:: Excerpted text

In recent decades, democratic states have developed a tendency to place themselves into existential dependence on private companies. As such, in many policy fields, private actors such as asset-management-cooperations or Big-Tech-Companies act with power that in some ways rivals that of nation-states.
In the national security arena, the potential risks connected to dependence on such private interests were prominently displayed recently, when Elon Musk, in the course of his dispute with U.S. President Donald Trump, threatened to decommission SpaceX’s “Dragon” spacecraft, which would have left the United States temporarily without the means to reach the International Space Station. This episode forms part of a series of comparable pressures exerted by Musk on the governments of Poland and Ukraine, with the implied threat of excluding the Ukrainian army from use of the Starlink satellite network.
The possibility of democracies being forced to direct their policy decisions at the mercy of a few non-democratically legitimised billionaires owning services necessary for national security, without available alternatives also exists in multiple Western countries through the uptake of services from the controversial U.S. corporation Palantir. Palantir’s software not only poses multiple direct human rights concerns in its application, but also more importantly, though less acknowledged, puts into question the future ability of states to effectively discharge their obligations to protect from human rights violations occasioned by private actors in fulfillment of the right to remedy under Art. 2 (3) ICCPR and the right to equality before courts and tribunals under Art. 14 ICCPR.

::::
:: Information shown

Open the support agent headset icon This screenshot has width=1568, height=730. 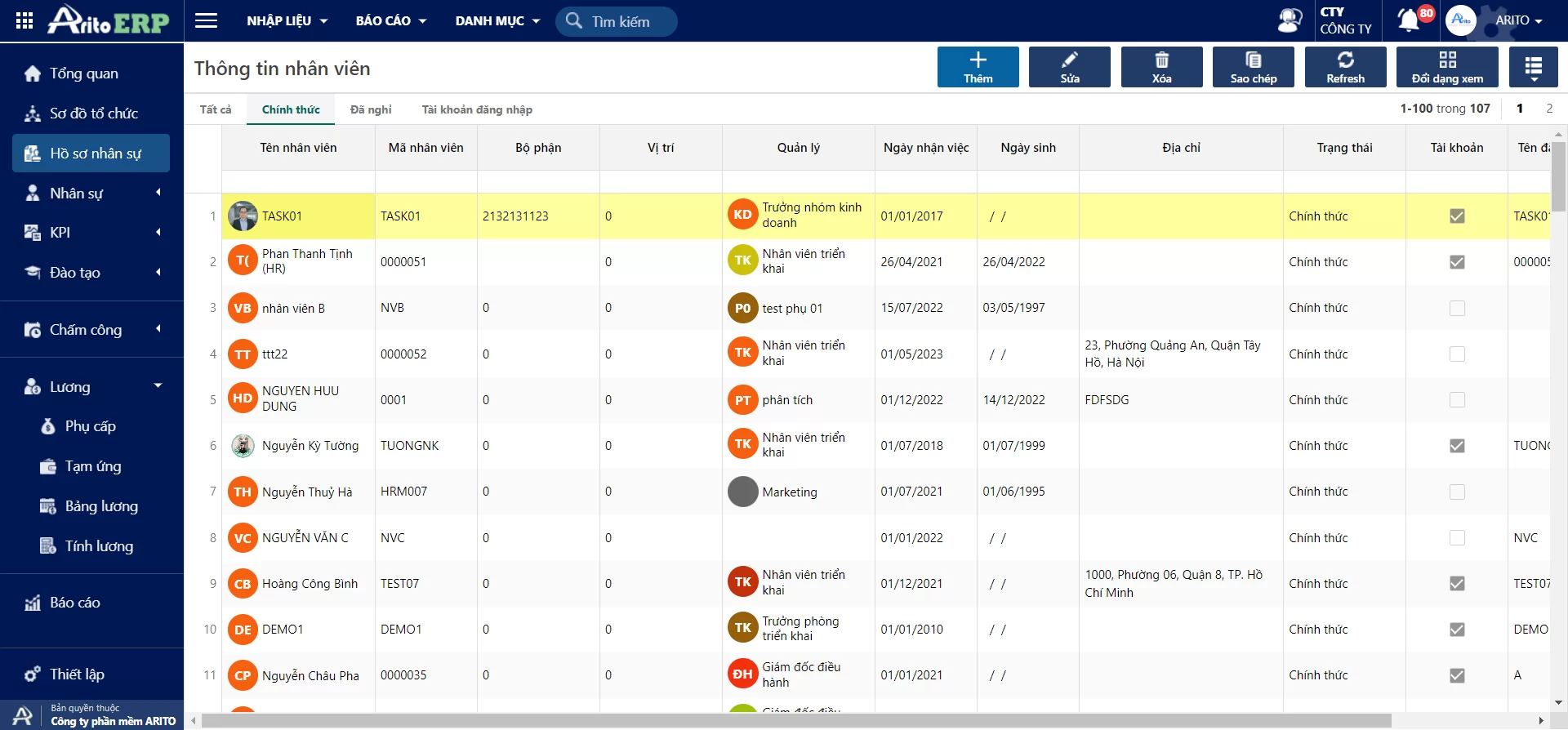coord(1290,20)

::::
:: Information shown

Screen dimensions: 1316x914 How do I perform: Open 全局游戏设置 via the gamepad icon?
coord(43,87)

::::

> _Goal_
Continue the text on democratic states' dependence on private companies, starting after its last sentence. The entries come from a separate source that has nothing to do with the text.

> _Output below_
About Palantir
Palantir was founded in 2004 by several entrepreneurs from the PayPal milieu and, building on PayPal’s fraud‑detection software, quickly became the world’s leading—and currently seemingly unreplaceable— anti‑terror data analysis firm through early field trials in Afghanistan and Iraq. Palantir’s software has been and is still being used across various institutions in multiple democratic states such as e.g. the U.S., the U.K., NATO, Israel, Ukraine, France, Denmark, and multiple federal states within Germany, with plans for nationwide usage.
From a human-rights standpoint, this utilisation is problematic in many respects.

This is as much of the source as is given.